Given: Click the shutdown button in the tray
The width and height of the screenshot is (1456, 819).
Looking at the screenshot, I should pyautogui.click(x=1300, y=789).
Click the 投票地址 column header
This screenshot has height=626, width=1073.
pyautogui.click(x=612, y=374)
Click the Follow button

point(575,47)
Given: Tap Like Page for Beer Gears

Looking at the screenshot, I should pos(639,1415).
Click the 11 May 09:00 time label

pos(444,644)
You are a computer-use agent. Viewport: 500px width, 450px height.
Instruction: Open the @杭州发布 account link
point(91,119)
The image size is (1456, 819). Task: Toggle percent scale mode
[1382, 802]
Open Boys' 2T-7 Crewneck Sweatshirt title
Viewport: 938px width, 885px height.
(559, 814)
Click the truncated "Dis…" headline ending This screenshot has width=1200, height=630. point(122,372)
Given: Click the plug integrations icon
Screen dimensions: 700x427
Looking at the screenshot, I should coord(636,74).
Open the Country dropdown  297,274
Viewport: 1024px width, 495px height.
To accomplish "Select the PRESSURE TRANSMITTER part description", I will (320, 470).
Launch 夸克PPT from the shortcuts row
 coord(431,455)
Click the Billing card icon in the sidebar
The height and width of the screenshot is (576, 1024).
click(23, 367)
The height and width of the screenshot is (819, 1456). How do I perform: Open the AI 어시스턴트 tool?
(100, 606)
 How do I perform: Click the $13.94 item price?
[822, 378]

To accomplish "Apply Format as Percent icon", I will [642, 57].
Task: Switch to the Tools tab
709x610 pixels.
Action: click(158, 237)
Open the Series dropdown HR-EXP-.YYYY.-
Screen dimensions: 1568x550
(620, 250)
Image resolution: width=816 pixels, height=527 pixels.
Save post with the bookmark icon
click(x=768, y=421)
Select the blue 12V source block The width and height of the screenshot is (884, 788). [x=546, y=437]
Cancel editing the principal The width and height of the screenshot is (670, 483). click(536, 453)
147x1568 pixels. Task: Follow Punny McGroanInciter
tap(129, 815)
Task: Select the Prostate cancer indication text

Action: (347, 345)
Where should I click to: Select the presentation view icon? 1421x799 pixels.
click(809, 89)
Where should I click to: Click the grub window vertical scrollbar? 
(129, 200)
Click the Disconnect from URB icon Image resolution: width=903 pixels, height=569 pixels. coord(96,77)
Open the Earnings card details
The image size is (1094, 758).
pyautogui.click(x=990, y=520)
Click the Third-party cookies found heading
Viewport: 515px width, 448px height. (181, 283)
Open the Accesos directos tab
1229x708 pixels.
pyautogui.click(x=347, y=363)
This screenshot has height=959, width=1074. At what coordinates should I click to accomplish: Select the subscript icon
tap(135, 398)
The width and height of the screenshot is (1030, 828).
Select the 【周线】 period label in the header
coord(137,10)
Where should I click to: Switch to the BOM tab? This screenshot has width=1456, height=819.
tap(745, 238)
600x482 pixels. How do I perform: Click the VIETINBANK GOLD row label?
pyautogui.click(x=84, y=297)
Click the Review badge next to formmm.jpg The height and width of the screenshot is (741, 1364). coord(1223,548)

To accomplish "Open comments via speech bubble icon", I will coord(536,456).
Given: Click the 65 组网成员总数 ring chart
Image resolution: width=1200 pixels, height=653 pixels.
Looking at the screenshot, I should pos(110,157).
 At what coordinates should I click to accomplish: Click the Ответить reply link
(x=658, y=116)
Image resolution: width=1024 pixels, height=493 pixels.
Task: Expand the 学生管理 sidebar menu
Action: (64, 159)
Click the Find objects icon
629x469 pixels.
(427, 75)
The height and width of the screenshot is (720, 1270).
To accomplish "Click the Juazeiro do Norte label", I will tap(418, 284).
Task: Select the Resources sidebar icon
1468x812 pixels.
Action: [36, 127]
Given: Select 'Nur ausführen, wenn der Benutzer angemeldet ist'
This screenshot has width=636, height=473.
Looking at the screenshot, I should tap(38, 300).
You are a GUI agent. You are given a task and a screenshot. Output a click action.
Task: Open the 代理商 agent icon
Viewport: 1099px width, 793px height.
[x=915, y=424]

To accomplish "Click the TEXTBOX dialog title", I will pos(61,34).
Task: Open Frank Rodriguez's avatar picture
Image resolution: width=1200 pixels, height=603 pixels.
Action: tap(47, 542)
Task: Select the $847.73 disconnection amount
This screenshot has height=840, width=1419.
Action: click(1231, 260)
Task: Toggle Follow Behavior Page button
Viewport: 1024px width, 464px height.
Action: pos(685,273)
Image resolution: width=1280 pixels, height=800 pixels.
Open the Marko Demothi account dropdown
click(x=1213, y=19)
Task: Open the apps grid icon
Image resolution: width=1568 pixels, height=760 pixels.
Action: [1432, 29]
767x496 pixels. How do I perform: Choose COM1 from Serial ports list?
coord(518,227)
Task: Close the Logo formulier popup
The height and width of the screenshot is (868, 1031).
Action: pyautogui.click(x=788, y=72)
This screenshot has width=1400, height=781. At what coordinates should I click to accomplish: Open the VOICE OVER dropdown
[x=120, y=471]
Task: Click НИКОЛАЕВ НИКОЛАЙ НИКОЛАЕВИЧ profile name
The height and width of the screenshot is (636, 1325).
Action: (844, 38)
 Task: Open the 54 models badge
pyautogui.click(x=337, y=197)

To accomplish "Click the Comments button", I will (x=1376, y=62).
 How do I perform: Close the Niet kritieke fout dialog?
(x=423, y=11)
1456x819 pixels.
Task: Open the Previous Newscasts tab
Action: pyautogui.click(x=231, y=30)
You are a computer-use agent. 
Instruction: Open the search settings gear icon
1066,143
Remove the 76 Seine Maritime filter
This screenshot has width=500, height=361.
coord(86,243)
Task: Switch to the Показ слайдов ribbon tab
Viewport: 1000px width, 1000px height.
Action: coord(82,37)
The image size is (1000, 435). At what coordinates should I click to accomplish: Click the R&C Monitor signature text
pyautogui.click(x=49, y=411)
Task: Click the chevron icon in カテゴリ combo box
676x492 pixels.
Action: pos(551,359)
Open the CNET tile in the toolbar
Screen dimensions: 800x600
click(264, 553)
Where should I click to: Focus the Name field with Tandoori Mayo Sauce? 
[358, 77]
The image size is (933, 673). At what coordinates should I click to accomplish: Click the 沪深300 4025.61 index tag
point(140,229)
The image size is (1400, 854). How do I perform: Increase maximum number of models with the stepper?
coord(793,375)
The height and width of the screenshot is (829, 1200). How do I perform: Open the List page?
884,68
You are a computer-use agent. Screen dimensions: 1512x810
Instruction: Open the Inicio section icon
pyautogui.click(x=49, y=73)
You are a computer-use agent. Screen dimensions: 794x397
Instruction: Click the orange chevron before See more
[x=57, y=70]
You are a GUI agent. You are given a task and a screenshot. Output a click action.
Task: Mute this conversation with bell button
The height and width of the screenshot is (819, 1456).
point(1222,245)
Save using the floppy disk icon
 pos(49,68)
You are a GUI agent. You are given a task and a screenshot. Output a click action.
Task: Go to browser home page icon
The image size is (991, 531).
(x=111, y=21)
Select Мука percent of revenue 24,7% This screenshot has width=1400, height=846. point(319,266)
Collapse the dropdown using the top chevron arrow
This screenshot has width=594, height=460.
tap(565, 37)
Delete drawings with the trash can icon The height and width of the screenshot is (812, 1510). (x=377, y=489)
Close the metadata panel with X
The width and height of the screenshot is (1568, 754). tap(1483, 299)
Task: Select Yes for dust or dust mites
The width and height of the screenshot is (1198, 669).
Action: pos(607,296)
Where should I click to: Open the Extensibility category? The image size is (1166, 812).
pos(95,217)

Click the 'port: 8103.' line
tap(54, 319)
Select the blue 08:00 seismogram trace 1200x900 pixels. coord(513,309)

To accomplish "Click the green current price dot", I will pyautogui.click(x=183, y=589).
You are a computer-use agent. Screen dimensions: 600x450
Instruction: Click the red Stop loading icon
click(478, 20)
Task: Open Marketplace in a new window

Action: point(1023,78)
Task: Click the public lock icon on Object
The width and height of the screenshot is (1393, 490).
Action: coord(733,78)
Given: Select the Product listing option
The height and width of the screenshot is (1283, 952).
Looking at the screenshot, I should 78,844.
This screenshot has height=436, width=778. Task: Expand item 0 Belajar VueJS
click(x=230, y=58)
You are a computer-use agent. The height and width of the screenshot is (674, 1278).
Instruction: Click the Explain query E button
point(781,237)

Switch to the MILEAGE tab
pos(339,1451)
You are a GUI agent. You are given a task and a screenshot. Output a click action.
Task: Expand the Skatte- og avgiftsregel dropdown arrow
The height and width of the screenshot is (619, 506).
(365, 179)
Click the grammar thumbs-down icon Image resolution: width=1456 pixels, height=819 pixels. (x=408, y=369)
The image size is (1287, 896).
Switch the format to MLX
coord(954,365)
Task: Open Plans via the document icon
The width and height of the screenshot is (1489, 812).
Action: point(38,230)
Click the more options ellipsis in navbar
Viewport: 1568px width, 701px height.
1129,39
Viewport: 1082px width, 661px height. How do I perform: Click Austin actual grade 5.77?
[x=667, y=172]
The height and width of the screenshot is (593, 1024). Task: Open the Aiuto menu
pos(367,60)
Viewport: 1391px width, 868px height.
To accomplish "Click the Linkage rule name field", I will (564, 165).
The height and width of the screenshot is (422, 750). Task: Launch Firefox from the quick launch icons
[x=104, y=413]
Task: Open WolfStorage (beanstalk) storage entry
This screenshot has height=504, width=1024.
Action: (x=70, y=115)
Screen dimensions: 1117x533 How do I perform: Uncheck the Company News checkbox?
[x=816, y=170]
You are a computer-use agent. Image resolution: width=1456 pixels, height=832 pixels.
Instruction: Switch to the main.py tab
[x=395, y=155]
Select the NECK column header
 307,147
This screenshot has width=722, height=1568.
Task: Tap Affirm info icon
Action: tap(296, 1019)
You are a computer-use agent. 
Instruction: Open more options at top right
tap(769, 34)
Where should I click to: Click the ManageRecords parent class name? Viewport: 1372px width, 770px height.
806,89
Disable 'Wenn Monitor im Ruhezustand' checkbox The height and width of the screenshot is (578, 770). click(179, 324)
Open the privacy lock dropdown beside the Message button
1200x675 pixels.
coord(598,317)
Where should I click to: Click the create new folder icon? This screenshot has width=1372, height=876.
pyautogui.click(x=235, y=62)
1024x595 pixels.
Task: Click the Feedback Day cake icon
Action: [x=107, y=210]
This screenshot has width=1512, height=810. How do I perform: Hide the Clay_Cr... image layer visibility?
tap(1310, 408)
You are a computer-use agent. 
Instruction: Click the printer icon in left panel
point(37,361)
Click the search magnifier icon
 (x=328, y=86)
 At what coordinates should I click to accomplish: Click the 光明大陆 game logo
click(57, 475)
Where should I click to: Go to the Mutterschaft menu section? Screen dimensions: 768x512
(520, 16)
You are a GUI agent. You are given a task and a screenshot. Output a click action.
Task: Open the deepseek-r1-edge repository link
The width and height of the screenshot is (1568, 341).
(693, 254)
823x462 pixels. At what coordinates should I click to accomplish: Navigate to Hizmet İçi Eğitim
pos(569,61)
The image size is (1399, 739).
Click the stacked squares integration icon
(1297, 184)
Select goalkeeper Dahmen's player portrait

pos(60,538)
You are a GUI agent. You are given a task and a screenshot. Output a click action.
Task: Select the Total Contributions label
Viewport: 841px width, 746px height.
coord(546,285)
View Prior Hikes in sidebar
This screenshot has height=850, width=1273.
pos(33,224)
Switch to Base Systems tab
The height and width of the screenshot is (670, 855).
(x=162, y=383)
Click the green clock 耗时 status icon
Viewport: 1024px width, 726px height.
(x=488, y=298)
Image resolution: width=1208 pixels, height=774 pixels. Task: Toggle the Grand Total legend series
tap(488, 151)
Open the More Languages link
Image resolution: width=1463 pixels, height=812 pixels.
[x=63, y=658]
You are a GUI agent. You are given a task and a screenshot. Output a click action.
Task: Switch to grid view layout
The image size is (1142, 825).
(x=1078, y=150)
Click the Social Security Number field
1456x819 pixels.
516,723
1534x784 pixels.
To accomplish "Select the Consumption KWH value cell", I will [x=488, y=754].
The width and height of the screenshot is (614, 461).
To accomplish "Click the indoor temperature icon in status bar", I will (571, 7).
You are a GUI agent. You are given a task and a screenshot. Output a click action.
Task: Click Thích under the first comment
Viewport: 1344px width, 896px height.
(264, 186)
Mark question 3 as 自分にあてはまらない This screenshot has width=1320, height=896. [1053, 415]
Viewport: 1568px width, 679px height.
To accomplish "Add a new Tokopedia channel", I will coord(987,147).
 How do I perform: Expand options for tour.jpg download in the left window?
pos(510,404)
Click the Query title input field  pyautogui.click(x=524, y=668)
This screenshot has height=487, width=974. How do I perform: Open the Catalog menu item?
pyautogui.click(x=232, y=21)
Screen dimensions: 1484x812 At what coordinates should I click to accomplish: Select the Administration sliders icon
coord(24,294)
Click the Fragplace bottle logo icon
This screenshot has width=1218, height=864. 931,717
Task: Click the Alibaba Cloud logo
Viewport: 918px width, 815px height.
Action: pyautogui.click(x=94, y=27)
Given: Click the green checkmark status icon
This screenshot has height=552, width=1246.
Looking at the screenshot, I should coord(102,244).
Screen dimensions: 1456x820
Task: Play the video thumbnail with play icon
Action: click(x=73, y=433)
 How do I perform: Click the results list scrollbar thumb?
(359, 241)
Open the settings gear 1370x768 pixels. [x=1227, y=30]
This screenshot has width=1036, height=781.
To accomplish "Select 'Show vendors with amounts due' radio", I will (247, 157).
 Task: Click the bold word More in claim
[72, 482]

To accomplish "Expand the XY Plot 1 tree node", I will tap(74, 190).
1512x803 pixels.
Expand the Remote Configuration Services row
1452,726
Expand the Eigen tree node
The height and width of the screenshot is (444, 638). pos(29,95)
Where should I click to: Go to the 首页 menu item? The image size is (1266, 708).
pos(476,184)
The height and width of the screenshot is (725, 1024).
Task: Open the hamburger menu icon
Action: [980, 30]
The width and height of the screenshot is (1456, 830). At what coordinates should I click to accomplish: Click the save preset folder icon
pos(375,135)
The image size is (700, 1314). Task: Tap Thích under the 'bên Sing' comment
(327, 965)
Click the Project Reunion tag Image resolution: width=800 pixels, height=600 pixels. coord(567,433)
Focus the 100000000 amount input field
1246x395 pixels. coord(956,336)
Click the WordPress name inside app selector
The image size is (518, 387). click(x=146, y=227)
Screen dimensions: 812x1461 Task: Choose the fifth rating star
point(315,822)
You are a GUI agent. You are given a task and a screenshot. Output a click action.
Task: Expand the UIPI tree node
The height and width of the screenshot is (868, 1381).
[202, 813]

****

Return every line exactly as it appears, from the line containing "Given: Tap Like Page for Beer Gears" down through the line containing "point(91,119)", both of these included.

- _Solution to this problem_:
Given: Tap Like Page for Beer Gears

Looking at the screenshot, I should pos(639,1415).
Click the 11 May 09:00 time label

pos(444,644)
You are a computer-use agent. Viewport: 500px width, 450px height.
Instruction: Open the @杭州发布 account link
point(91,119)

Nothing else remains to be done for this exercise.